Magnetization dynamics of nanoscale magnetic materials: A perspective

Abstract

Nanomagnets form the building blocks for a gamut of miniaturized energy-efficient devices including data storage, memory, wave-based computing, sensors, and biomedical devices. They also offer a span of exotic phenomena and stern challenges. The rapid advancements of nanofabrication, characterization, and numerical simulations during the last two decades have made it possible to explore a plethora of science and technology applications related to nanomagnet dynamics.
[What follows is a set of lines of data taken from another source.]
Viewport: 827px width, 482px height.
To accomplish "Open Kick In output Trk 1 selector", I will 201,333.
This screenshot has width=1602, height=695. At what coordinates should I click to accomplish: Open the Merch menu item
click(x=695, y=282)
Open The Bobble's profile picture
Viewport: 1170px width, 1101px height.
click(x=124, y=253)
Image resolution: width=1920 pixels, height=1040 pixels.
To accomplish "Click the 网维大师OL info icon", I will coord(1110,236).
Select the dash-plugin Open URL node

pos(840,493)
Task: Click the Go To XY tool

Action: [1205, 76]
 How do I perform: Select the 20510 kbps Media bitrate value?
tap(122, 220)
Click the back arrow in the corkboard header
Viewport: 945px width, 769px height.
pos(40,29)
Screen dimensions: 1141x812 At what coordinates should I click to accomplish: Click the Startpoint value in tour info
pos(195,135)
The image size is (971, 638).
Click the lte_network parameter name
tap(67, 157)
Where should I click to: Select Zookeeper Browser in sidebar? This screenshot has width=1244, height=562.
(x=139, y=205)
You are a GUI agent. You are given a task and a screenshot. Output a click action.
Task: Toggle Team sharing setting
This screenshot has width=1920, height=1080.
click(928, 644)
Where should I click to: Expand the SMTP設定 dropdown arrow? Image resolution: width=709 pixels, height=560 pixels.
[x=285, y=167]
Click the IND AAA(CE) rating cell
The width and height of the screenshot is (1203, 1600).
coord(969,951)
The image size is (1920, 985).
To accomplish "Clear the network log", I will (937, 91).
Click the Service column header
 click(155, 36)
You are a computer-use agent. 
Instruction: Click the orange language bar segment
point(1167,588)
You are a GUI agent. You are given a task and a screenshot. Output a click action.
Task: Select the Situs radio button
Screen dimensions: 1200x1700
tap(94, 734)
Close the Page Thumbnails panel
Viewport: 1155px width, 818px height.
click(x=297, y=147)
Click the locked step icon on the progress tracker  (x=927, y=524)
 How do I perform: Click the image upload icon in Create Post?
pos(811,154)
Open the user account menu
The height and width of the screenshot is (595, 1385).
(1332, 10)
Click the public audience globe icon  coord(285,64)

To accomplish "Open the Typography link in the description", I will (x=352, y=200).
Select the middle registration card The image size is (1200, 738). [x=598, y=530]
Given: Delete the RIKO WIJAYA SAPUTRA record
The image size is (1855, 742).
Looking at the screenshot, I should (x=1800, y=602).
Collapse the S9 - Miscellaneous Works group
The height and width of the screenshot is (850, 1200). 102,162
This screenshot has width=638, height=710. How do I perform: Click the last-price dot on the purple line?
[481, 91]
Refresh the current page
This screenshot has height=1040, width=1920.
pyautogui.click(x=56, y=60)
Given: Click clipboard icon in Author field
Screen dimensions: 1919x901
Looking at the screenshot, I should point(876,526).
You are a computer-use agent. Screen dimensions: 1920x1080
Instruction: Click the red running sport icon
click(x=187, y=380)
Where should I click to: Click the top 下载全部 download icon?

The progress in the magnetization dynamics of single nanomagnets and one- and two-dimensional arrays of nanostructures in the form of nanowires, nanodots, antidots, nanoparticles, binary and bi-component structures, and patterned multilayers have been presented in detail. Progress in unconventional and new structures like artificial spin ice and three-dimensional nanomagnets and spin textures like domain walls, vortex, and skyrmions has been presented. Furthermore, a huge variety of new topics in the magnetization dynamics of magnetic nanostructures are rapidly emerging. A future perspective on the steadily evolving topics like spatiotemporal imaging of fast dynamics of nanostructures, dynamics of spin textures, and artificial spin ice have been discussed. In addition, dynamics of contemporary and newly transpired magnetic architectures such as nanomagnet arrays with complex basis and symmetry, magnonic quasicrystals, fractals, defect structures, and novel three-dimensional structures have been introduced. Effects of various spin–orbit coupling and ensuing spin textures as well as quantum hybrid systems comprising of magnon–photon, magnon–phonon, and magnon–magnon coupling and antiferromagnetic nanostructures have been included. Finally, associated topics like nutation dynamics and nanomagnet antenna are briefly discussed. Despite showing great progress, only a small fraction of nanomagnetism and its ancillary topics have been explored so far and huge efforts are envisaged in this evergrowing research area in the generations to come.